— Ты хочешь уйти отсюда? Тогда мы уйдем.
Они поднялись. Вероника все еще цеплялась за его руку — казалось, боялась его отпускать…
— Ты ведь не обидишься, правда? — Она виновато взглянула на него. — Мне очень нравится это место, но мне вдруг очень захотелось домой. Мы можем прийти сюда в другой раз.
— Почему же я должен обижаться, Вероника? — улыбнулся он. — Я сам чувствую себя намного уютнее дома, чем на людях… А вообще это было глупой затеей — инсценировать твое прошлое. Я предпочитаю жить в настоящем времени — и ты, думаю, тоже.
— Я тоже, — тихо сказала она. — Если… если ты будешь со мной.
— С кем же мне еще быть, если не с тобой? — Он обошел стол и, подойдя к ней, обнял ее и крепко прижал к себе. — Пойдем, Вероника. Наш дом соскучился по нас, а мы — по дому.
Подозвав Джимми, смирно сидящего на подстилке в углу, он направился к выходу, не отпуская от себя Веронику. Он знал, что взгляды всех присутствующих устремлены сейчас на них — чувствовал это кожей, хоть и смотрел прямо перед собой. Человеческий взгляд тоже осязаем, и у Габриэле было сейчас такое ощущение, что кто-то из людей в этом зале пристально и внимательно смотрит на него.
Впрочем, внимательные взгляды не было для него в новинку, он давно привык к ним. В конце концов, он человек известный, уважаемый и так далее. Одним словом — король. Вполне естественно, что при его популярности люди проявляли повышенное внимание к его персоне.

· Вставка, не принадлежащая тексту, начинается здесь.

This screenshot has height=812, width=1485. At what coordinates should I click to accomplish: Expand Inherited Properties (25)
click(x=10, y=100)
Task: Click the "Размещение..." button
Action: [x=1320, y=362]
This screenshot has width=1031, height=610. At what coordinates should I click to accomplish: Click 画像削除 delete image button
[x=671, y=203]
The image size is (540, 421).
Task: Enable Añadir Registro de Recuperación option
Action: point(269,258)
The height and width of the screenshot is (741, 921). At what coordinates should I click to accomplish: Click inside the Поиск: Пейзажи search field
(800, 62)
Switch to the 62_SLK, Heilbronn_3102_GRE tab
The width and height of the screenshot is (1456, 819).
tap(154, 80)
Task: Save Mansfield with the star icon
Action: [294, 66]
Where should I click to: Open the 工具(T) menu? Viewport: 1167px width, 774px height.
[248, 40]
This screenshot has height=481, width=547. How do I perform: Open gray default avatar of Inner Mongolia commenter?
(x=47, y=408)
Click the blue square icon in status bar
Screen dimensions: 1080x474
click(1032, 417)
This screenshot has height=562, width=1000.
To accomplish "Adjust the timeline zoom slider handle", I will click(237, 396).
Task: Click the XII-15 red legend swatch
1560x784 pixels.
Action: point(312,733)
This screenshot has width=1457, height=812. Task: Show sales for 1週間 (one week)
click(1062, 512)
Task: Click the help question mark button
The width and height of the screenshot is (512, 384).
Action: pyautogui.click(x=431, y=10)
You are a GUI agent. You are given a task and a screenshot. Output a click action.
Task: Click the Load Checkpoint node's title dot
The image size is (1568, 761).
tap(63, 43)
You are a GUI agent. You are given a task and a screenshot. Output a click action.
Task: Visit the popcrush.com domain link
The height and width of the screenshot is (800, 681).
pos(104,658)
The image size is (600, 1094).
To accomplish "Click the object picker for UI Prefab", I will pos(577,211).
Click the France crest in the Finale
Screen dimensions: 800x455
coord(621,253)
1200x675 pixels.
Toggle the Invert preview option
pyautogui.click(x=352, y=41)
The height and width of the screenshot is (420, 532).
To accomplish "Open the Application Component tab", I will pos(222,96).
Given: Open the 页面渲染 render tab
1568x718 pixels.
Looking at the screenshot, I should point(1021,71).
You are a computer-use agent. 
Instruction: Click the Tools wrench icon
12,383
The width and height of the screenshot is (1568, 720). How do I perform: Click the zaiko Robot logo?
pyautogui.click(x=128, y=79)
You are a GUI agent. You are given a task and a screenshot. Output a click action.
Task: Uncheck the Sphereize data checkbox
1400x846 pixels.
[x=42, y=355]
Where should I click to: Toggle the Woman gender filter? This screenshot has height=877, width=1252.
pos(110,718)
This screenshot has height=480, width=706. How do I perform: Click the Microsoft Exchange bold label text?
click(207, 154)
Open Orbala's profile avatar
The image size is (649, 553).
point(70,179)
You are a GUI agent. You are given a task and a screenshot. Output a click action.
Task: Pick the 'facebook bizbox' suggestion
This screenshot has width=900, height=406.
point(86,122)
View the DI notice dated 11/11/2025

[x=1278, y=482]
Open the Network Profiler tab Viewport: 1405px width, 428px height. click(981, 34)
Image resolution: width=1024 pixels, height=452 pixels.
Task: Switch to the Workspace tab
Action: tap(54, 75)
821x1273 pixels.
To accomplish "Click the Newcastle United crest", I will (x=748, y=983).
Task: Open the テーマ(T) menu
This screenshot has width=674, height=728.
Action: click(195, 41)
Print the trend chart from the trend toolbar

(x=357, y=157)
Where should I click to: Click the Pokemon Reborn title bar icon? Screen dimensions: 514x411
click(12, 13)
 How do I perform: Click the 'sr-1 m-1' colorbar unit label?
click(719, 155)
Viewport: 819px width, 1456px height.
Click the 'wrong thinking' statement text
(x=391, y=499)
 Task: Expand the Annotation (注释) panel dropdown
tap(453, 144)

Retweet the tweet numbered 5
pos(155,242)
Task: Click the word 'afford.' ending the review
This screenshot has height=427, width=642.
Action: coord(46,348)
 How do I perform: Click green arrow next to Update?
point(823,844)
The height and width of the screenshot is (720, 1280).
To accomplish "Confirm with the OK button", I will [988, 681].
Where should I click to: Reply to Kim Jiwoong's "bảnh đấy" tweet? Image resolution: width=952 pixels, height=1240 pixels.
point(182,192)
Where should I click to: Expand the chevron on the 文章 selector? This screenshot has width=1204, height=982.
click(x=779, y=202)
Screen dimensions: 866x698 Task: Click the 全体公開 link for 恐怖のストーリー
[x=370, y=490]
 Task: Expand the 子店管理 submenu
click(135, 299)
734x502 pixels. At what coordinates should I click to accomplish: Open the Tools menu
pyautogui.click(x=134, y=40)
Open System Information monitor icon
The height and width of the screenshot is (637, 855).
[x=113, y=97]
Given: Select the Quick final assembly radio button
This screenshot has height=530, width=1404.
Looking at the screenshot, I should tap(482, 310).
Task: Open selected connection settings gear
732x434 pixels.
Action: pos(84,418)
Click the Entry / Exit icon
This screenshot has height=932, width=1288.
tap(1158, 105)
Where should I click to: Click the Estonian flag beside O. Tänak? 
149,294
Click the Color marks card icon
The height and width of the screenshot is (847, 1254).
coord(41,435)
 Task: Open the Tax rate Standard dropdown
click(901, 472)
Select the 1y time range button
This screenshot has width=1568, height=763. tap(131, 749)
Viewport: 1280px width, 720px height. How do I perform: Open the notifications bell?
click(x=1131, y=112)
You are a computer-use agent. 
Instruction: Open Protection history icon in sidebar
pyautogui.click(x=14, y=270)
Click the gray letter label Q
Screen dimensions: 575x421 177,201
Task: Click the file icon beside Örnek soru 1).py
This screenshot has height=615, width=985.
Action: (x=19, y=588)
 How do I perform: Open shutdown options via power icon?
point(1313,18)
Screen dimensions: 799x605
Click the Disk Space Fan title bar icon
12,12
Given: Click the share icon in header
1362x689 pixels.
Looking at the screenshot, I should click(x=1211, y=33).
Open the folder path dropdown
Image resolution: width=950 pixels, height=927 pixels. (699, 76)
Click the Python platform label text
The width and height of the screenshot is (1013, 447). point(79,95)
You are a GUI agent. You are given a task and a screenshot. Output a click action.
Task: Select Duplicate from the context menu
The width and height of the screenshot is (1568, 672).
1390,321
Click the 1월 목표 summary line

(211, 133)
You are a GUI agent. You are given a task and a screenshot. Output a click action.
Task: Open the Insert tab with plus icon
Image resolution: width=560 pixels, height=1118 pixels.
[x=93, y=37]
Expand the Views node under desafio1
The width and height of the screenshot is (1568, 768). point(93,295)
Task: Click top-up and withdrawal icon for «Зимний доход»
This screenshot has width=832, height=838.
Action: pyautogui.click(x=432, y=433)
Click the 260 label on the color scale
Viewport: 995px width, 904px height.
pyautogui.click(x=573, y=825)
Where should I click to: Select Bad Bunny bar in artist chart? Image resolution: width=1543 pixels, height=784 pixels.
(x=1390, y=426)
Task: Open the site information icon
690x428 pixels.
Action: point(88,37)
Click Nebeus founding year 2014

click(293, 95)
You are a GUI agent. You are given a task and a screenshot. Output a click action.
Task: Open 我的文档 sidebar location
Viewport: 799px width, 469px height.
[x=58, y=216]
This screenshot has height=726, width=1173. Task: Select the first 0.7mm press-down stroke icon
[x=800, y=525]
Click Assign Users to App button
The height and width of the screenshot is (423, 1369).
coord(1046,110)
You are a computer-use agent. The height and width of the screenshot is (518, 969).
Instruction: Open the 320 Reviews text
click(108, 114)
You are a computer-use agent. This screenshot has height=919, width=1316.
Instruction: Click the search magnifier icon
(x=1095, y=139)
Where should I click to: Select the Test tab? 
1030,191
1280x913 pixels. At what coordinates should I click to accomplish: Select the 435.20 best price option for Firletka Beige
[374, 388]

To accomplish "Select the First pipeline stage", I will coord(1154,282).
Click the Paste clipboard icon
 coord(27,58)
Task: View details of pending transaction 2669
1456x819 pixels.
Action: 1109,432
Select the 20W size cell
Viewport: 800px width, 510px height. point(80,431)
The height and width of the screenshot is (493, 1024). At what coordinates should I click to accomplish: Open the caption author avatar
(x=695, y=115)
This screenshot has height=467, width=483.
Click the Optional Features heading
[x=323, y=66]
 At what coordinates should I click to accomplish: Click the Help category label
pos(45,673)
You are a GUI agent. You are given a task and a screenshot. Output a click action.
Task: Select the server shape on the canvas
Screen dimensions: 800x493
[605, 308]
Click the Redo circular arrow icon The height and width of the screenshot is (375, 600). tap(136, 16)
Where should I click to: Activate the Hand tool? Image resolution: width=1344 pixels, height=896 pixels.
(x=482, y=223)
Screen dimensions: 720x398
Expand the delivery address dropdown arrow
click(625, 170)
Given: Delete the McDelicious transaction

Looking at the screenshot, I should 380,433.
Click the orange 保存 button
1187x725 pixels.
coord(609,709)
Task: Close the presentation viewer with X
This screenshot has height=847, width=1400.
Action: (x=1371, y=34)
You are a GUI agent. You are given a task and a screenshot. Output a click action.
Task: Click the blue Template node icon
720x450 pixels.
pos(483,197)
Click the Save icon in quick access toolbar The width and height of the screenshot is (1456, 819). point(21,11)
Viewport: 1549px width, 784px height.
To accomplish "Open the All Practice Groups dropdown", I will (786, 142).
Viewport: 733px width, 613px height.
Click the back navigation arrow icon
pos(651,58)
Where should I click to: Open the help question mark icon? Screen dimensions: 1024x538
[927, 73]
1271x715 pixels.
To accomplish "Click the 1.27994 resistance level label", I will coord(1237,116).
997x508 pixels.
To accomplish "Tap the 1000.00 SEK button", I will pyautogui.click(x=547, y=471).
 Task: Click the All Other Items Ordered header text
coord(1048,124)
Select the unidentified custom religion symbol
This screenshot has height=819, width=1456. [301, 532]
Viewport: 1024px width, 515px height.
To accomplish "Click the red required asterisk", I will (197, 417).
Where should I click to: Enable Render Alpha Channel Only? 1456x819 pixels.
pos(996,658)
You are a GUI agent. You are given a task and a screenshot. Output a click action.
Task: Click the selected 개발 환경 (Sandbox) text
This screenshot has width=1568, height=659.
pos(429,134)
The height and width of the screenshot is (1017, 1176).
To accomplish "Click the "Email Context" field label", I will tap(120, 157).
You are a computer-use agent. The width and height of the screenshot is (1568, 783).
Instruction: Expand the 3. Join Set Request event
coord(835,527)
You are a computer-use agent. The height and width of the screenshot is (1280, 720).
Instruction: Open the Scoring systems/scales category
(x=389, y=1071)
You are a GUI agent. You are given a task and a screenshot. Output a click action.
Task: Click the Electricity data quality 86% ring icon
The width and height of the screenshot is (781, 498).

Одевшись, они вышли на улицу и сели в машину. Он уже включил зажигание и собирался тронуться с места, когда Вероника, придвинувшись к нему на сиденье, положила руки поверх его рук, лежащих на руле.
— Я должна сказать тебе что-то очень важное, Габриэле…
Он повернулся к ней — и буквально оцепенел от удивления. Ее взгляд, устремленный на него, был осмысленным. Осмысленным. Это больше не был взгляд заблудившегося ребенка — это был взгляд взрослого человека, прекрасно осознающего свое место в этом мире. В последний раз она смотрела на него таким взглядом очень давно — еще в те времена, когда их счастье было безоблачным и ни он, ни она даже не предполагали, что в их жизнь внезапно вторгнется прошлое и помешает им быть счастливыми в настоящем.
— Что ты хочешь мне сказать, Вероника? — спросил он, заглядывая в ее красивое переменчивое лицо.
Это было лицо прежней Вероники — торжествующе красивое и удивительно живое. Оно словно ожило, наполнилось смыслом…
— Я хотела сказать тебе, что я… — Ее взгляд скользнул по его лицу, обрисовывая каждую черту — так она смотрела на него когда-то раньше. — Я теперь точно знаю, что я не Констанс Эммонс. Не только потому, что так говоришь ты. Я поняла это сама. Только, пожалуйста, не спрашивай, как я это поняла, ладно?